- _Dataset excerpts_
══════════

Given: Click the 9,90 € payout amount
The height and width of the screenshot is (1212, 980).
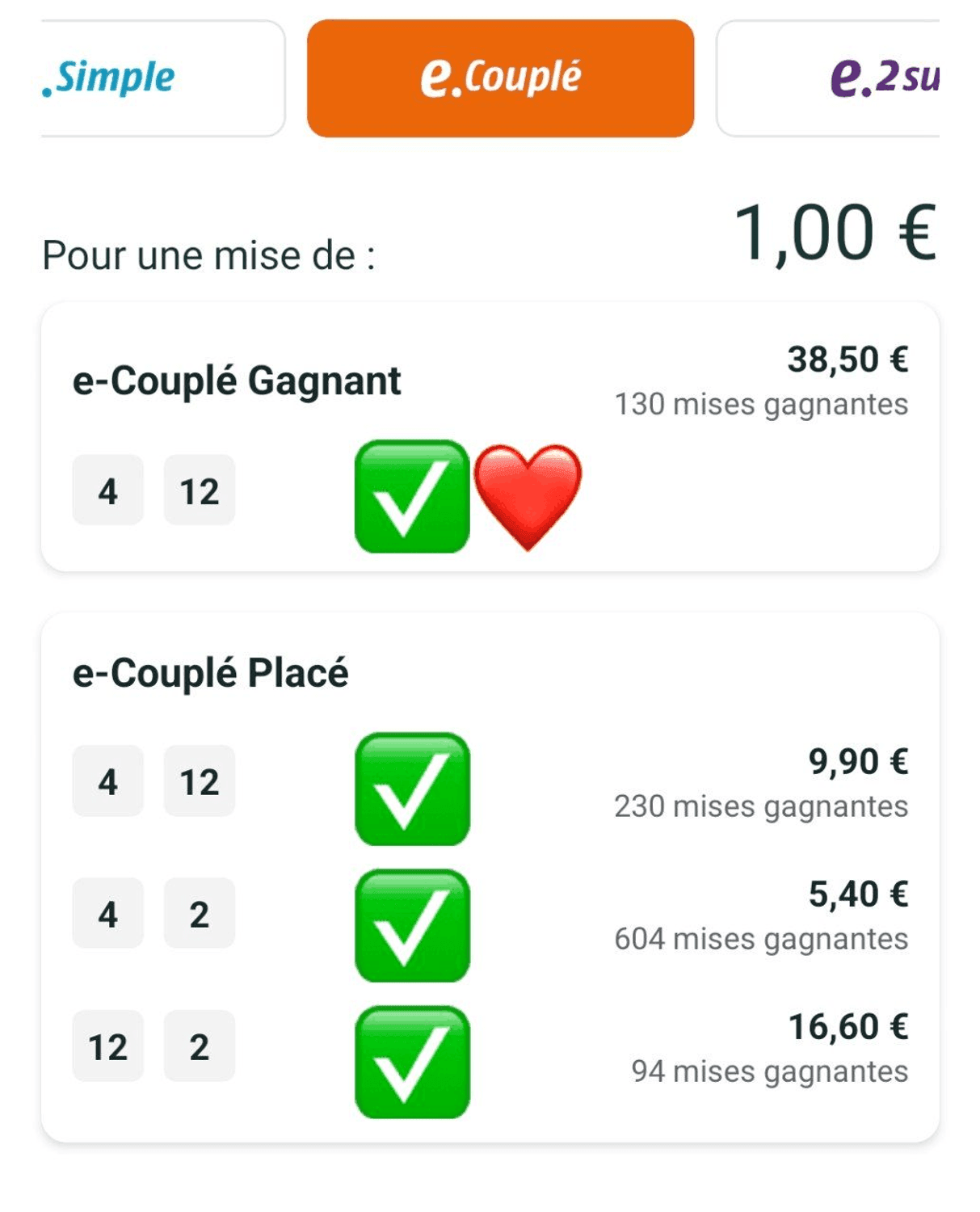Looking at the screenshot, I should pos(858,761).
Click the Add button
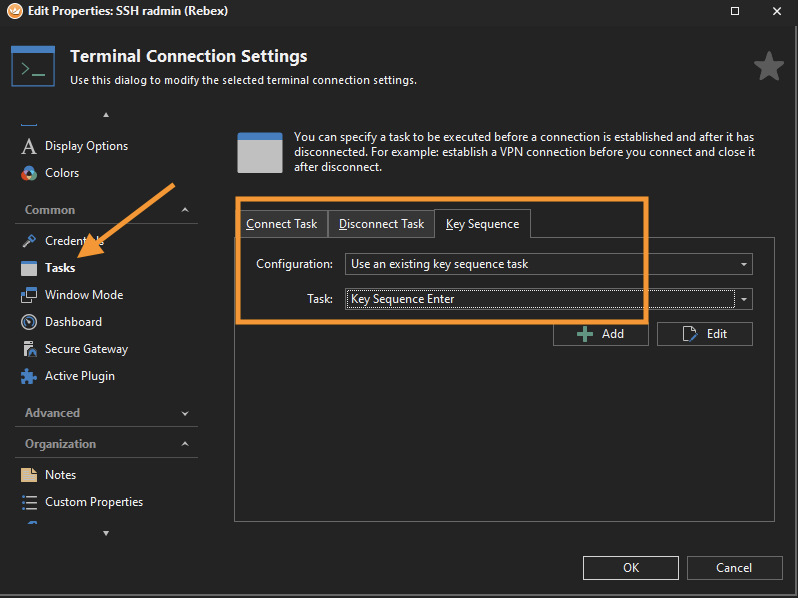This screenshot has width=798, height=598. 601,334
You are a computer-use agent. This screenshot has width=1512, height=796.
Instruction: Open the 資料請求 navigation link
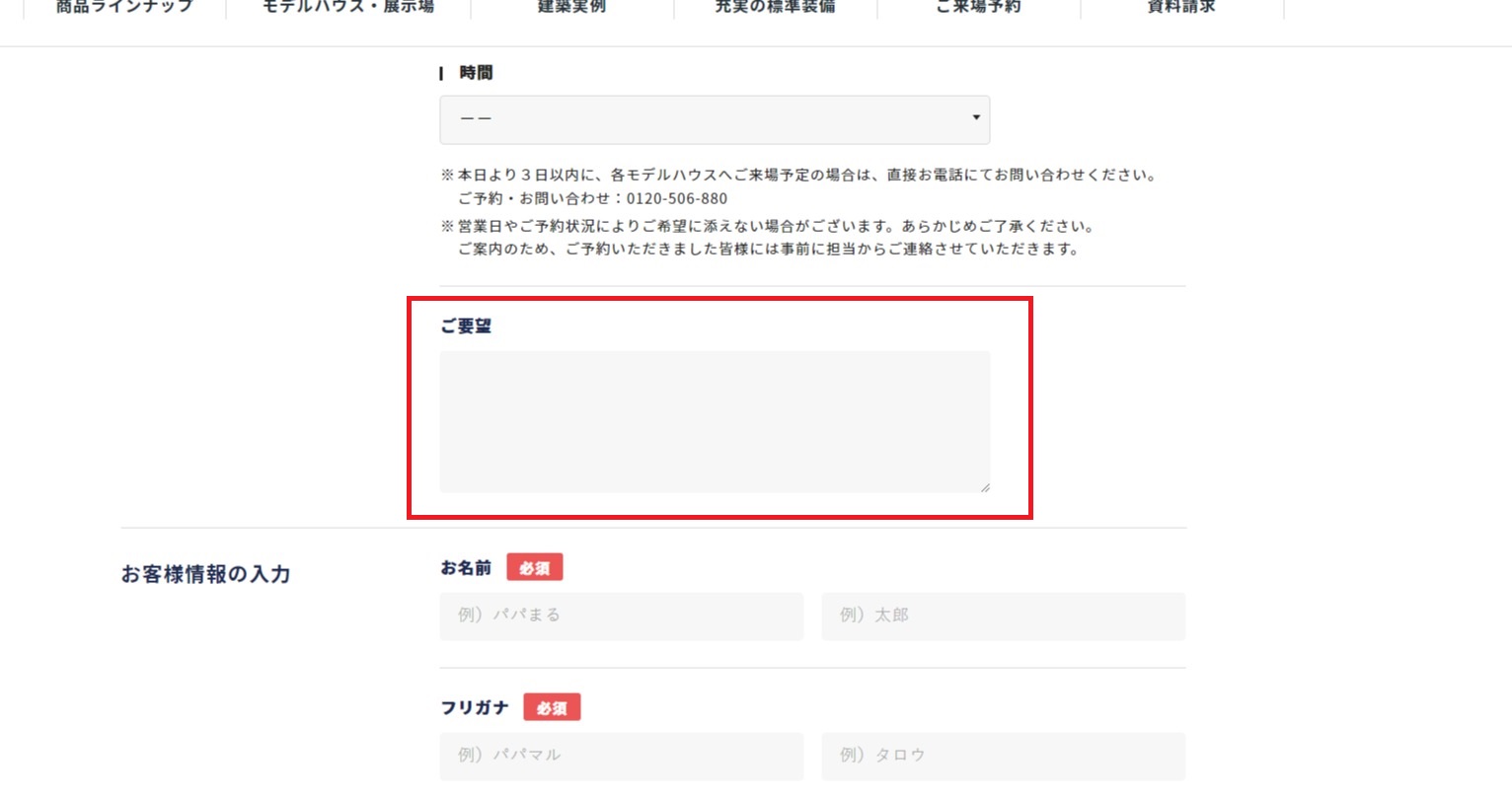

══════════

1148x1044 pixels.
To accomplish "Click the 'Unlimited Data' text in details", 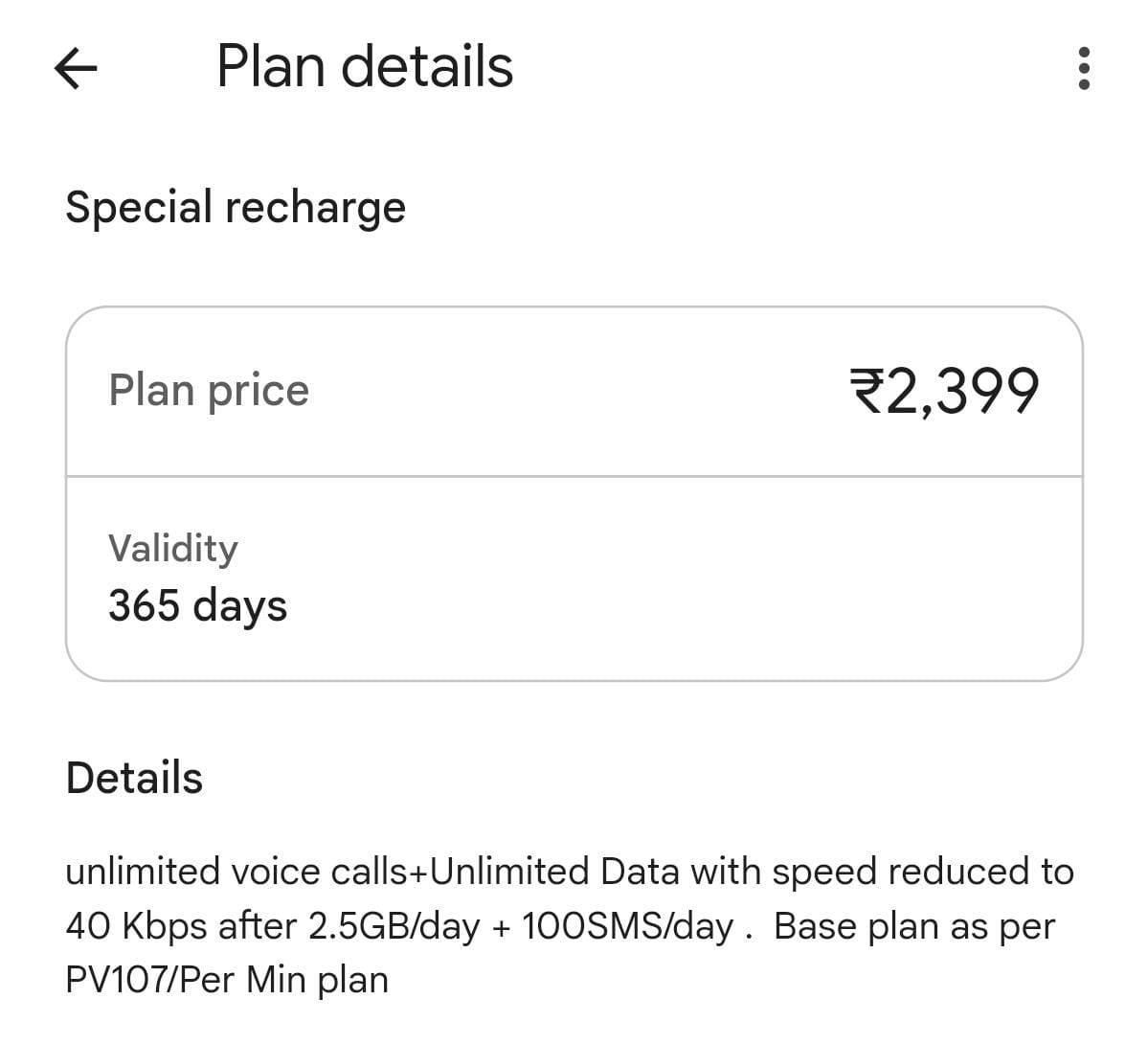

══════════

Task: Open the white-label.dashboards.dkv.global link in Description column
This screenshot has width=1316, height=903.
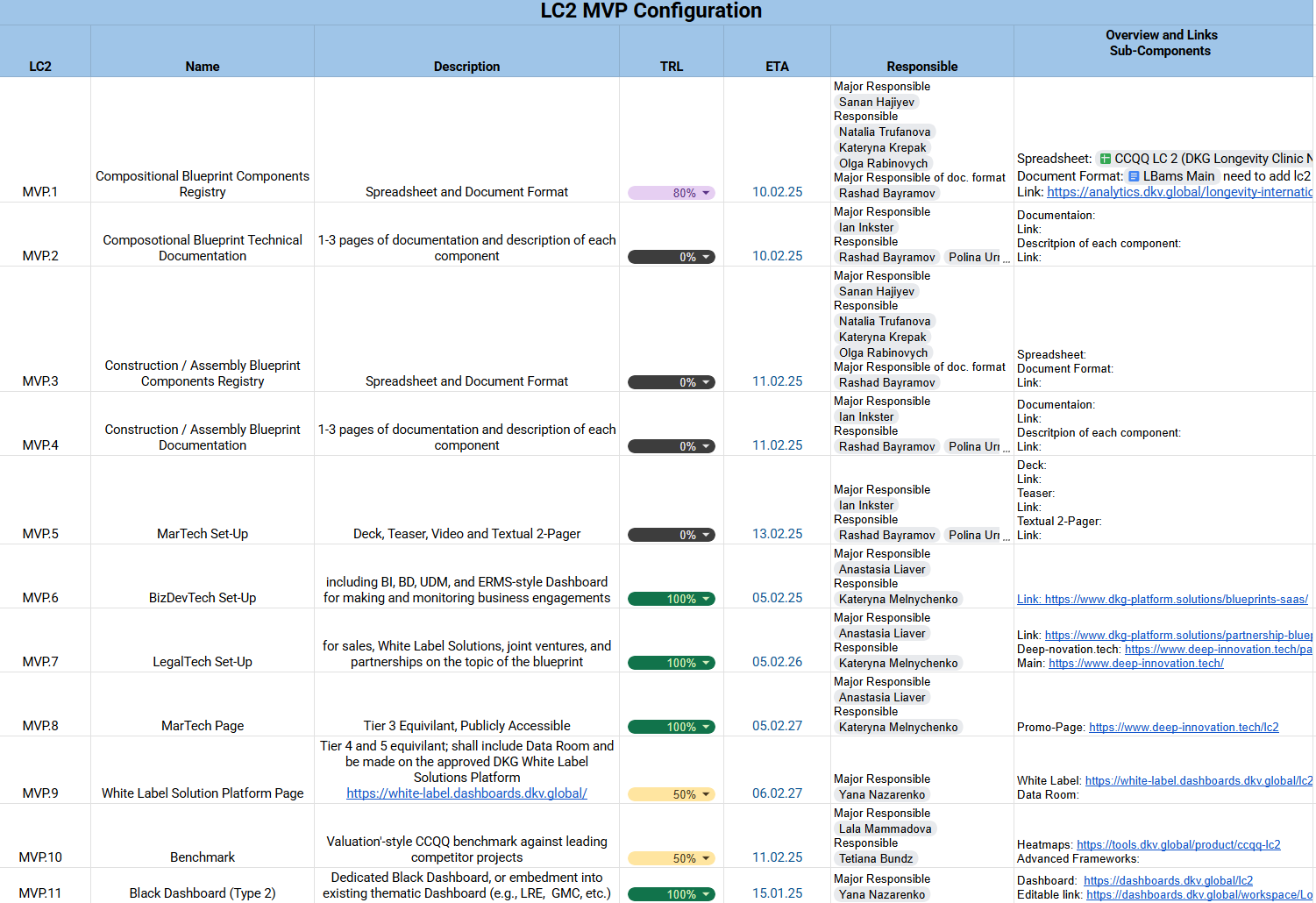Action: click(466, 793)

══════════

- _Task directions_
Rewrite the stretch of data from the line containing "Task: Open the" through the line containing "Action: click(466, 793)", including both of those lines and the requests. Multiply the click coordinates in the answers by 1.15, round them to whole numbers with halves rounded up, and leave the pictures out.

- _Task result_
Task: Open the white-label.dashboards.dkv.global link in Description column
This screenshot has width=1316, height=903.
Action: click(536, 912)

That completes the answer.